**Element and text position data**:
***
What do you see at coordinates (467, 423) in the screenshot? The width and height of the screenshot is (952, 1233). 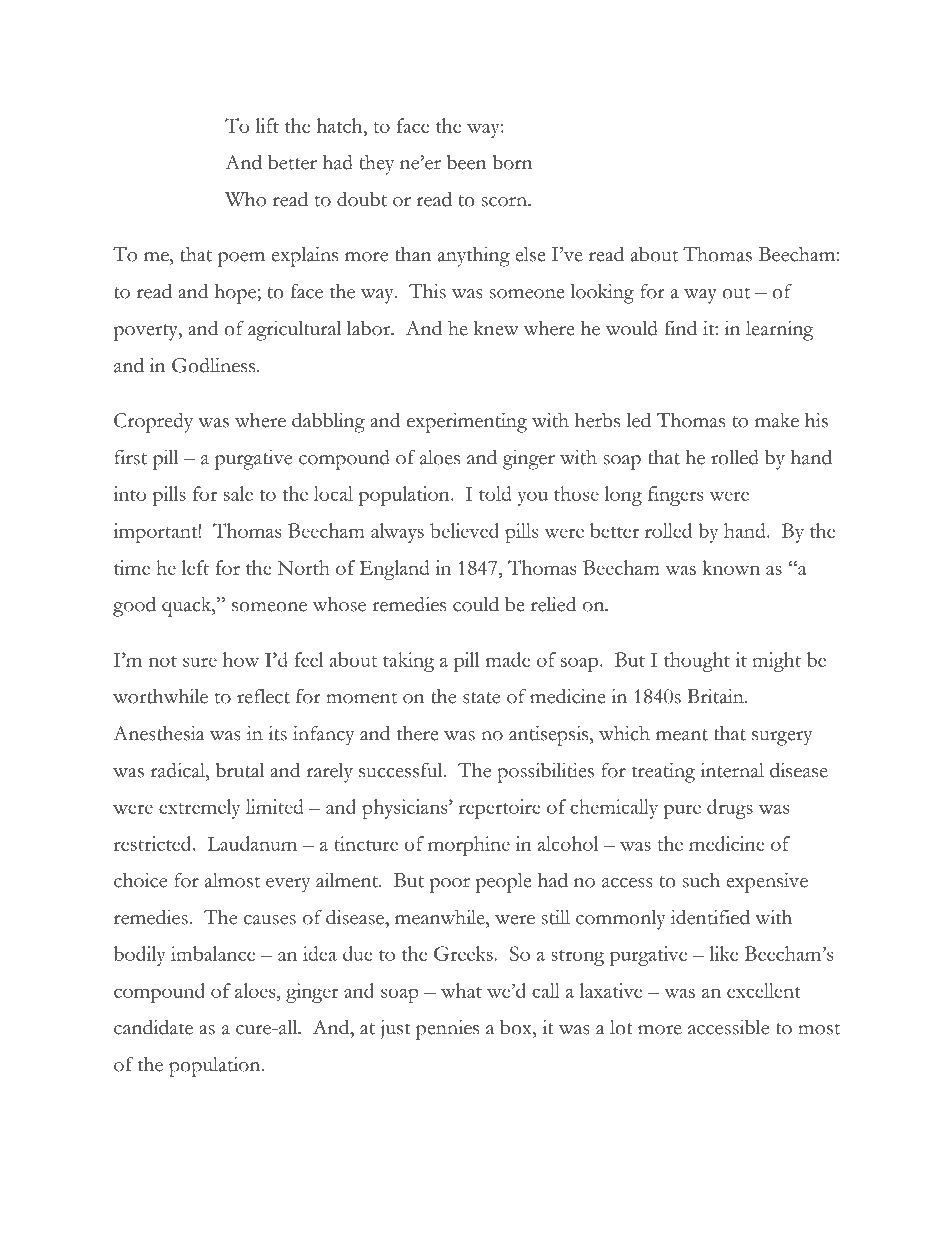 I see `experimenting` at bounding box center [467, 423].
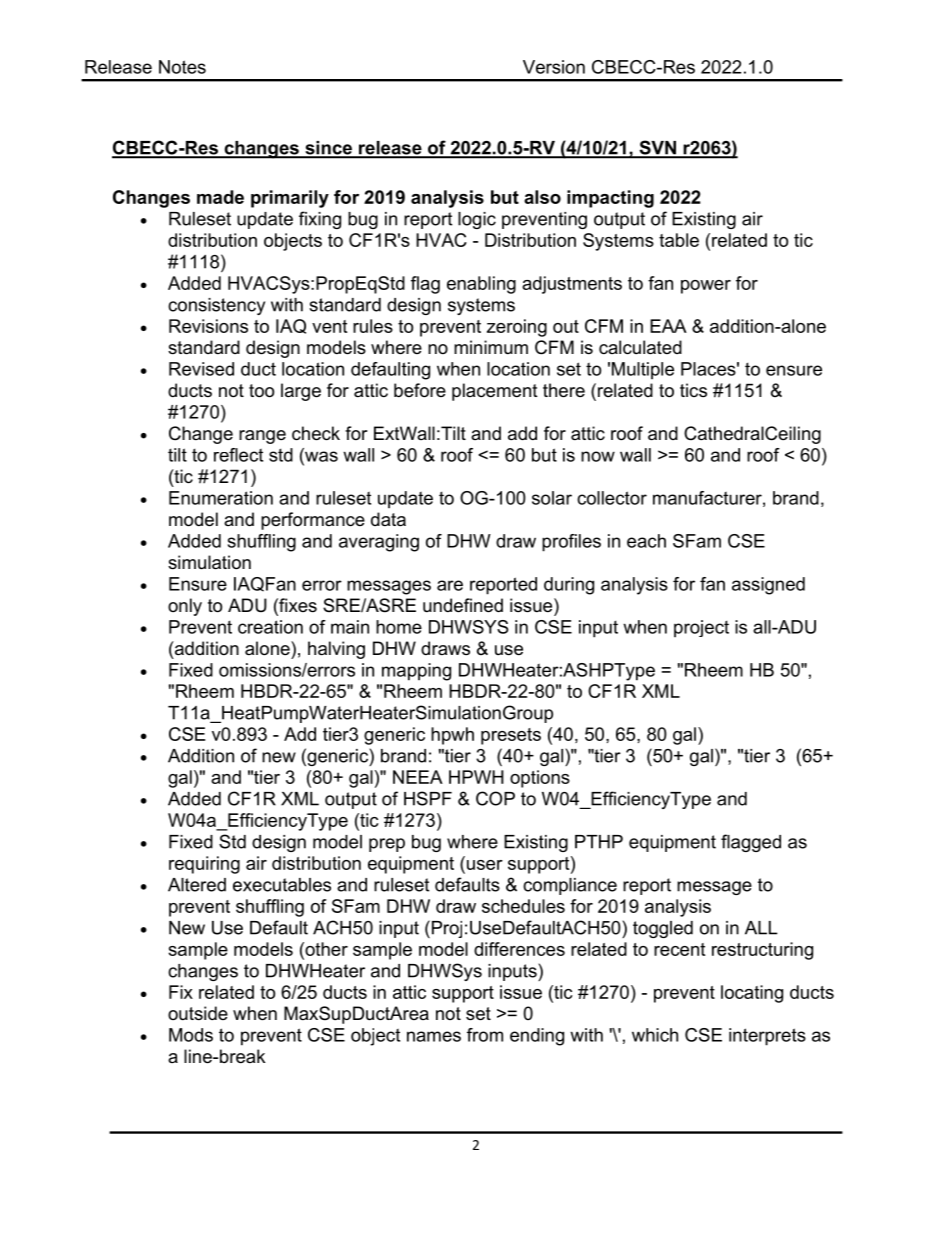  Describe the element at coordinates (646, 541) in the screenshot. I see `each` at that location.
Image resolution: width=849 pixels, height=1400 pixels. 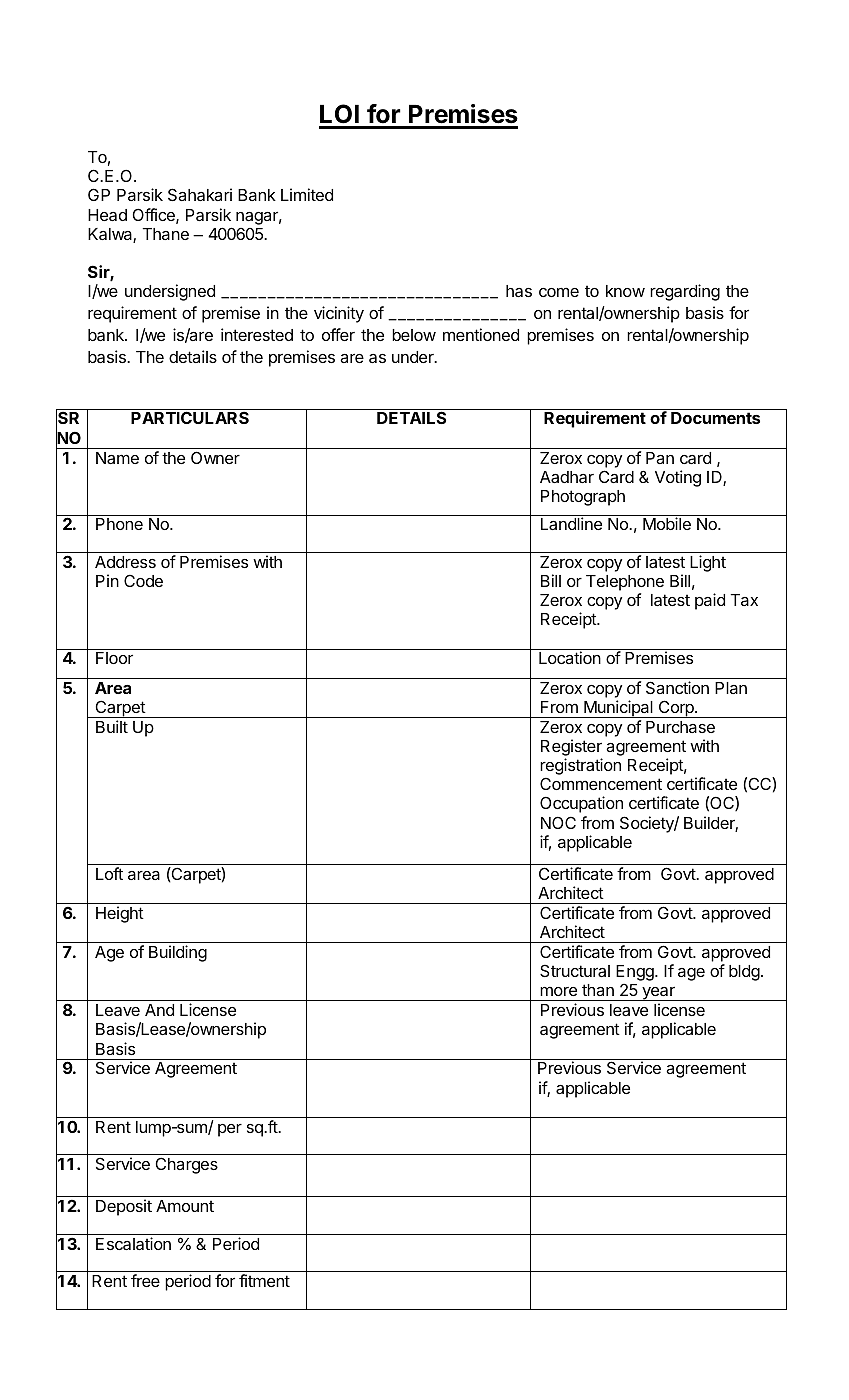 What do you see at coordinates (680, 727) in the page?
I see `Purchase` at bounding box center [680, 727].
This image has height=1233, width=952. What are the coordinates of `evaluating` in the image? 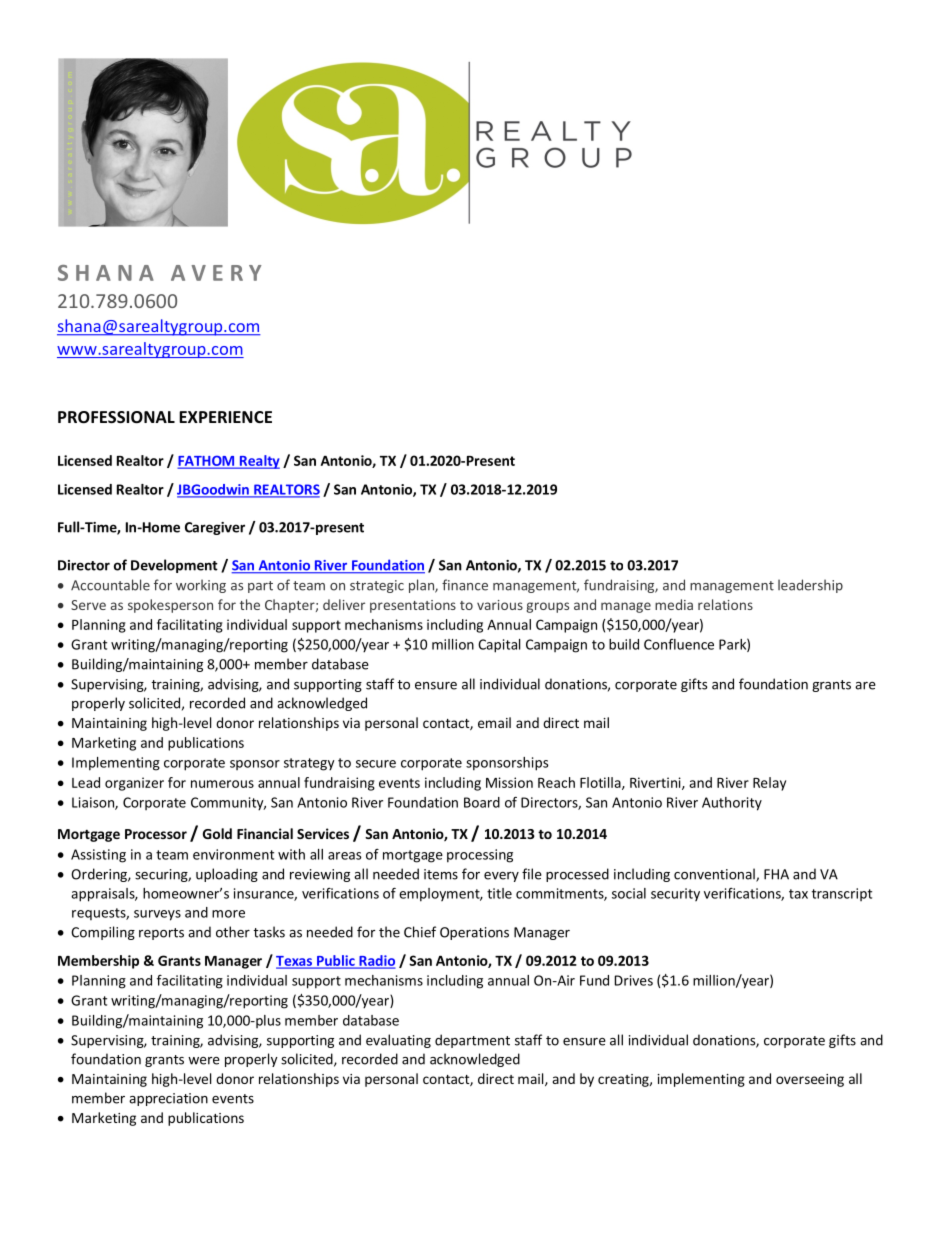 It's located at (398, 1041).
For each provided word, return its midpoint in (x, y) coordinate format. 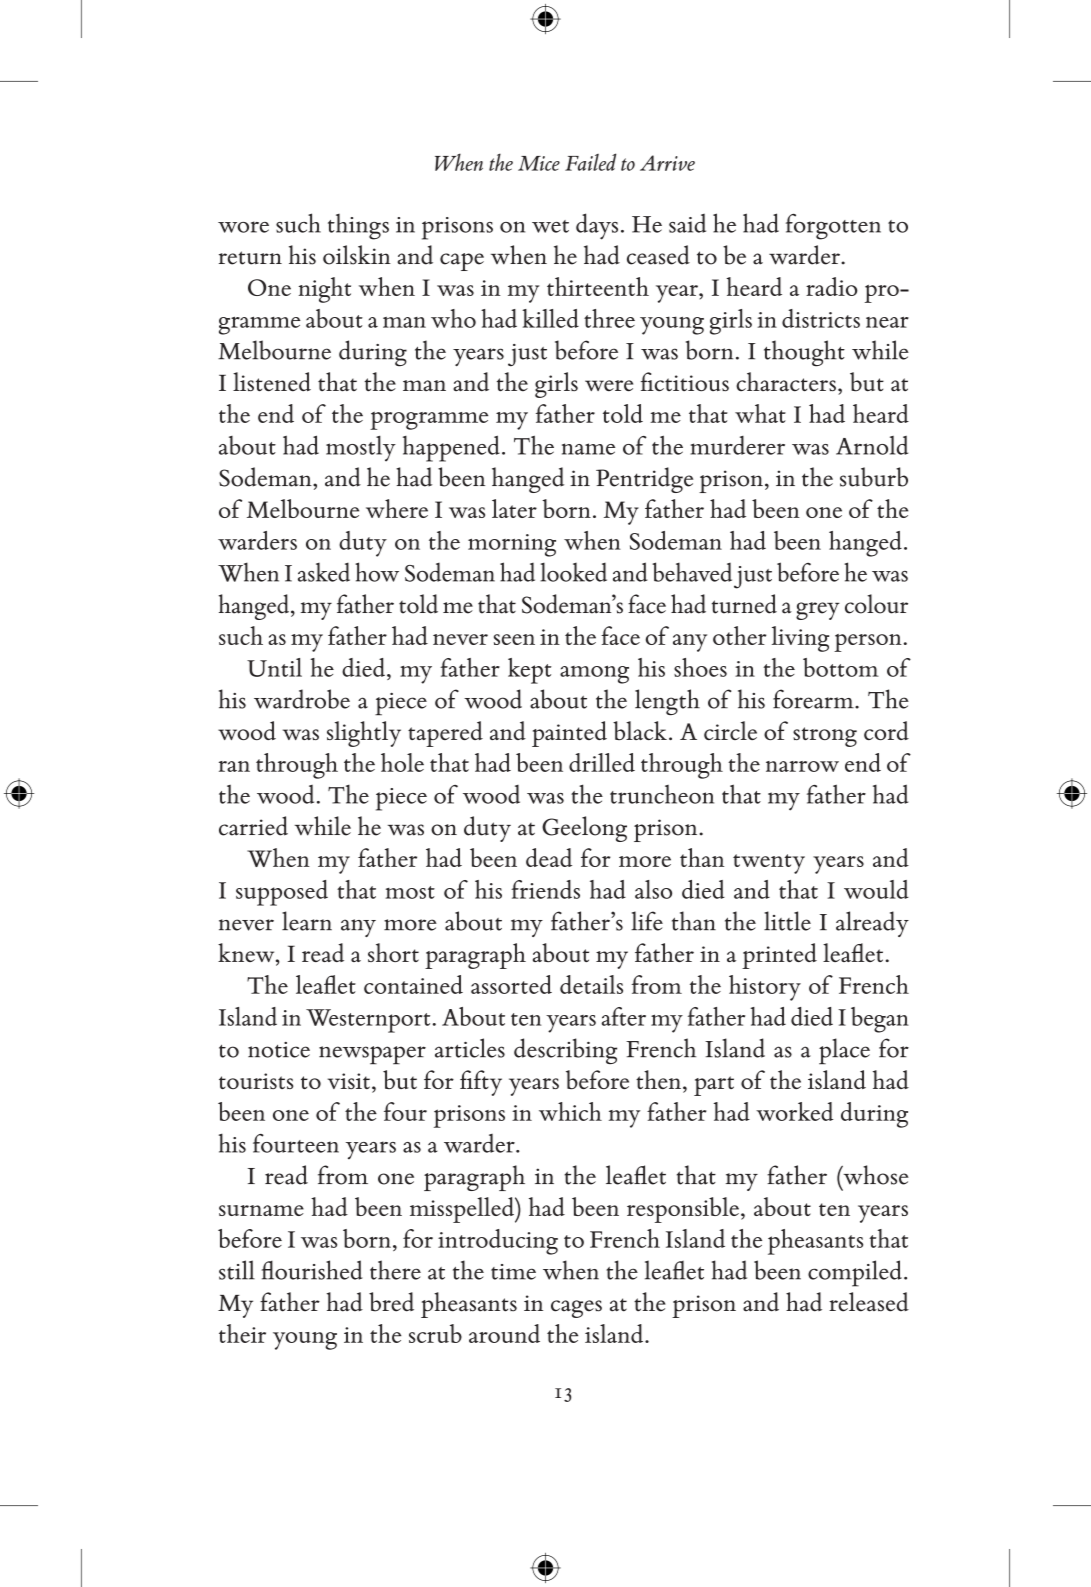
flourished (312, 1270)
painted (569, 734)
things (358, 227)
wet (550, 226)
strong (825, 737)
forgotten (833, 227)
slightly (364, 734)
***
Copy the material from the line containing "For each provided" through to the end, keeping every line unchanged but leaving out the pictures.

For each provided word, return its midpoint in (x, y) coordinate format. 
flourished (312, 1270)
painted (569, 734)
things (358, 227)
wet (550, 226)
strong (825, 737)
forgotten (833, 227)
slightly (364, 734)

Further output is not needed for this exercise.